The research programs of  CMCT Faculty have the unifying theme: to define host responses to environmental toxicants and to dissect the influence of genetic background, developmental age and diet on these responses.

It should be noted that some training faculty may fit into more than one of the 4 defined areas which facilitates collaborative interactions and interdisciplinary research and training.

Thomas Brenna, Ph.D., Professor of Pediatrics at Dell Med; Professor of Chemistry and of Human Nutrition in the College of Natural Sciences, UT Austin. Research interests: nutrition, metabolism, genetics, chemical analysis, ad food chemistry of fatty acids and lipids in neurocognitive development and in disease; development of isotope ratio mass spectrometry and molecular mass spectrometry instrumentation and methods for lipid analysis and anti-doping drug testing; role of fats in ecology and human evolution.

Kevin Dalby, Ph.D., Professor of Medicinal Chemistry; Potential for cancer treatment through the targeting of protein kinases by utilizing novel efforts in chemical biology.

Sharon DeMorrow, Ph.D., Professor of Pharmacology and Toxicology; neurological changes associated with either acute liver failure or chronic liver disorders.

Jaquelin Dudley, Ph.D., Professor of Molecular Biosciences, UT Austin, Retroviruses, such as human immunodeficiency virus (HIV); breast cancer; mouse mammary tumor virus (MMTV) as a mouse model for HIV.

Lauren Ehrlich, Ph.D., Associate Professor of Molecular Biosciences, UT Austin, T cell development; thymocyte localization, thymocyte stromal interactions; thymic lymphomagenesis.

John DiGiovanni, Ph.D., Professor of Pharmacology & Toxicology and Coulter R. Sublett Chair, Identification of critical targets for both the initiation and promotion stages of carcinogenesis.

Ning (Jenny) Jiang, Ph.D., Assistant Professor of Biomedical Engineering, UT Austin, technology development in systems immunology and immune engineering and applying them to study the immune system development, infection and cancer immunology and immunotherapy.

Dawit Kidane, Ph.D., Assistant Professor of Pharmacology and Toxicology; Cancer biology; DNA repair and genomic instability; Infection-mediated inflammation and cancer, DNA damage response in preeclampsia; Screening DNA repair genes as a novel biomarkers for predicting preeclampsia.

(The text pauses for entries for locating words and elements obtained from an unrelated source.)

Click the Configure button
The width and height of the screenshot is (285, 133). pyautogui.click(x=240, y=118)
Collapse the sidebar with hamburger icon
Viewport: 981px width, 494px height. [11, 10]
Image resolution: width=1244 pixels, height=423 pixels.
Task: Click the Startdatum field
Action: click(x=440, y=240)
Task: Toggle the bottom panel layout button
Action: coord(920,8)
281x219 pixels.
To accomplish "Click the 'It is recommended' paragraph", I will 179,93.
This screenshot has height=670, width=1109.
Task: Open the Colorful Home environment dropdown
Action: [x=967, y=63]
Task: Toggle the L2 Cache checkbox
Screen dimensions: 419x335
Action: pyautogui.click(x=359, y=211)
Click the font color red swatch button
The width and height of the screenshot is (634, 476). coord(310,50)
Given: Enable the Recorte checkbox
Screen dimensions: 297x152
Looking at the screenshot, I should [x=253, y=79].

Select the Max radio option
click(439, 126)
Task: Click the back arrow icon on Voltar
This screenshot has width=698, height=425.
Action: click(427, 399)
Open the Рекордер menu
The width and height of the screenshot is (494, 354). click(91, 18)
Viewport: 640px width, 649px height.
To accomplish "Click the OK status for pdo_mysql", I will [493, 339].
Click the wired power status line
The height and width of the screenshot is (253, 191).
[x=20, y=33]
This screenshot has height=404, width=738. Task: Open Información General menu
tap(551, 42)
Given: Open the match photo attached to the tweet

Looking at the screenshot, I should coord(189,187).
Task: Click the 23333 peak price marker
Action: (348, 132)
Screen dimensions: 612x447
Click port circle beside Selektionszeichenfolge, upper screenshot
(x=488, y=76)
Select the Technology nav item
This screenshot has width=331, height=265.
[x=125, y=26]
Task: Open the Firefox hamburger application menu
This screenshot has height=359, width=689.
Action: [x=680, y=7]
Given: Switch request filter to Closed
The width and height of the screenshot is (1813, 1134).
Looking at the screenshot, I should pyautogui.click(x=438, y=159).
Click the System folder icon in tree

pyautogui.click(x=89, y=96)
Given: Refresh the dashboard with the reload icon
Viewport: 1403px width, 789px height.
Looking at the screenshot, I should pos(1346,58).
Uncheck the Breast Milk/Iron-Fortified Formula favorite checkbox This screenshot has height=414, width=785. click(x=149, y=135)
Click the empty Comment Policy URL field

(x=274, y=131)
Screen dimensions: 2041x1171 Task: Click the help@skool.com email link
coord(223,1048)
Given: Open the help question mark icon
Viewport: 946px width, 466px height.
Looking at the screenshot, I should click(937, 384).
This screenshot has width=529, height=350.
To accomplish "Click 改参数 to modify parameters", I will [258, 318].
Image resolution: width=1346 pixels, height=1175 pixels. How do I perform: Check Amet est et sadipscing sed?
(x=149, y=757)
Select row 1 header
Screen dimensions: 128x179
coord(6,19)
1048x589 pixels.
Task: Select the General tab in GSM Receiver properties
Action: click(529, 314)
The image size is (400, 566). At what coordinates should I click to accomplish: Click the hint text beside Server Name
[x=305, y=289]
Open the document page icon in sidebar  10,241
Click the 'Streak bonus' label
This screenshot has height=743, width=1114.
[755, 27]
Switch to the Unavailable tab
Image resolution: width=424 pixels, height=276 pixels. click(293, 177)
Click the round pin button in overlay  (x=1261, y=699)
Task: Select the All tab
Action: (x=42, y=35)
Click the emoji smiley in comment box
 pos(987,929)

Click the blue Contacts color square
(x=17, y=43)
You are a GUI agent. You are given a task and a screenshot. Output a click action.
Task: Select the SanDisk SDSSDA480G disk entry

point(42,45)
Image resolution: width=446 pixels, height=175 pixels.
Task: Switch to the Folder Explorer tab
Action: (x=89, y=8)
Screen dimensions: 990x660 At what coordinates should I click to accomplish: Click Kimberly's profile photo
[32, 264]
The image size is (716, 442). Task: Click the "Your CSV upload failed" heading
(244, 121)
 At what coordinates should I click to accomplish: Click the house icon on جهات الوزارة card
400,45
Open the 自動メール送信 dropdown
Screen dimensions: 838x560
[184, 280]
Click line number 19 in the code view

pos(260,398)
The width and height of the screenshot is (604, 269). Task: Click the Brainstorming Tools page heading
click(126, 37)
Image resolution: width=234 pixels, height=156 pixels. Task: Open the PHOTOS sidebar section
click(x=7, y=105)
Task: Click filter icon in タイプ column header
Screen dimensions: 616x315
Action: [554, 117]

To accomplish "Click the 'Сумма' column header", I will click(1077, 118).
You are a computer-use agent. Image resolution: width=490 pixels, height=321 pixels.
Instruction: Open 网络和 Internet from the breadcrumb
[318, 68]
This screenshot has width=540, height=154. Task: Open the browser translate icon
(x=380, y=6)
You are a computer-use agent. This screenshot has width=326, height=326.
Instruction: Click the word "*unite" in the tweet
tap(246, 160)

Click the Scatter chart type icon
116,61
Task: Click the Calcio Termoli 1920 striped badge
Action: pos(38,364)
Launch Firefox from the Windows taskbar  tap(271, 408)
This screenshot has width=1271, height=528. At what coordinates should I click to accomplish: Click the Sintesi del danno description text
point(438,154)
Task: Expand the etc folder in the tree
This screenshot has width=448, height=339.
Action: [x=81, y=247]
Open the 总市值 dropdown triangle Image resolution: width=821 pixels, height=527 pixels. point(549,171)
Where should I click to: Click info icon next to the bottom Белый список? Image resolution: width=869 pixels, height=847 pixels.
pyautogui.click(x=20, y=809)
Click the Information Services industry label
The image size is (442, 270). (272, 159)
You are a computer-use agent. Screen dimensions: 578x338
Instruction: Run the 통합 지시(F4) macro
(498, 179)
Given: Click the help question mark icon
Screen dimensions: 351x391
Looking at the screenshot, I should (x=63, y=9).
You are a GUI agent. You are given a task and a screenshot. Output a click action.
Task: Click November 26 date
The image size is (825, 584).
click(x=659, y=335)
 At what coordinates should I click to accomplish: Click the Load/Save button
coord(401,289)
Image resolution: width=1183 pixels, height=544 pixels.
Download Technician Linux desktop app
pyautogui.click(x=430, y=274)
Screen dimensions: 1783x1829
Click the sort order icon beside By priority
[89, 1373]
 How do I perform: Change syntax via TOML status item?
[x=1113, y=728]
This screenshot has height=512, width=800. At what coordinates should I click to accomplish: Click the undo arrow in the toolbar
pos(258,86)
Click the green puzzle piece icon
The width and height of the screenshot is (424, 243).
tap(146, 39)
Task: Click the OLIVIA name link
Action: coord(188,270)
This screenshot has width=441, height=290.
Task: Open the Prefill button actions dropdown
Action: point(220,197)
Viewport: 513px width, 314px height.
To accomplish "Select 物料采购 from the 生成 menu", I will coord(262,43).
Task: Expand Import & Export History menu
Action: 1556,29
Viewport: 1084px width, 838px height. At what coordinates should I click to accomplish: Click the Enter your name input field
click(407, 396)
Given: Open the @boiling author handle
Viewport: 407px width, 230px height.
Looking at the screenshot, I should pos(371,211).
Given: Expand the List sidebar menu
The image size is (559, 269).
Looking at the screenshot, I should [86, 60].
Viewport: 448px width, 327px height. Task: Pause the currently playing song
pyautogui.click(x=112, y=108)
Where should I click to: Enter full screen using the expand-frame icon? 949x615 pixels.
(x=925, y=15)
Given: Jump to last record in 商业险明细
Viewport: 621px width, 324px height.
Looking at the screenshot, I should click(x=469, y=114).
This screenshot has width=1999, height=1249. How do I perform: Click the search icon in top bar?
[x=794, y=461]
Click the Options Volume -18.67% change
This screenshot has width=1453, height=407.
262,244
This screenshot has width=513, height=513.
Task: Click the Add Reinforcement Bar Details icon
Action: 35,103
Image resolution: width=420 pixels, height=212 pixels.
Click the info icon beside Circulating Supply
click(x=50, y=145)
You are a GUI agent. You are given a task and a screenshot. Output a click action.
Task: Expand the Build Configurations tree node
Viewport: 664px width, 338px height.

Kevin McBride, Ph.D., Assistant Professor, UT MD Anderson Cancer Center, Science Park-Research Division; DNA hypermutation and recombination, error prone DNA repair, single cell mutation analysis.

Edward Mills, Ph.D., Associate Professor of Pharmacology and Toxicology; Understanding how mitochondria talk to other cellular components and how mitochondria participate in the pharmacologic and toxic actions of chemicals and in disease processes.

John Powers, Ph.D., Assistant Professor, Department of Pediatrics, Courtesy Assistant Professor, Department of Oncology; Understanding the underlying genetic mechanisms leading to pediatric neuroblastoma, a rare type of cancer that forms in certain types of nerve tissue and often affects young children.

Stephano Tiziani, Ph.D., Assistant Professor of Nutrition; Cancer metabolism, leukemia, metabolomics, pediatric diseases.

Karen M. Vasquez, Ph.D., Professor of Pharmacology & Toxicology and Coulter R. Sublett Fellow; Elucidate the molecular mechanisms of DNA damage recognition by DNA repair and recombination pathways, Develop triplex technology to modify mammalian gene structure and function, Study the role of DNA structure in genomic instability and mutagenesis.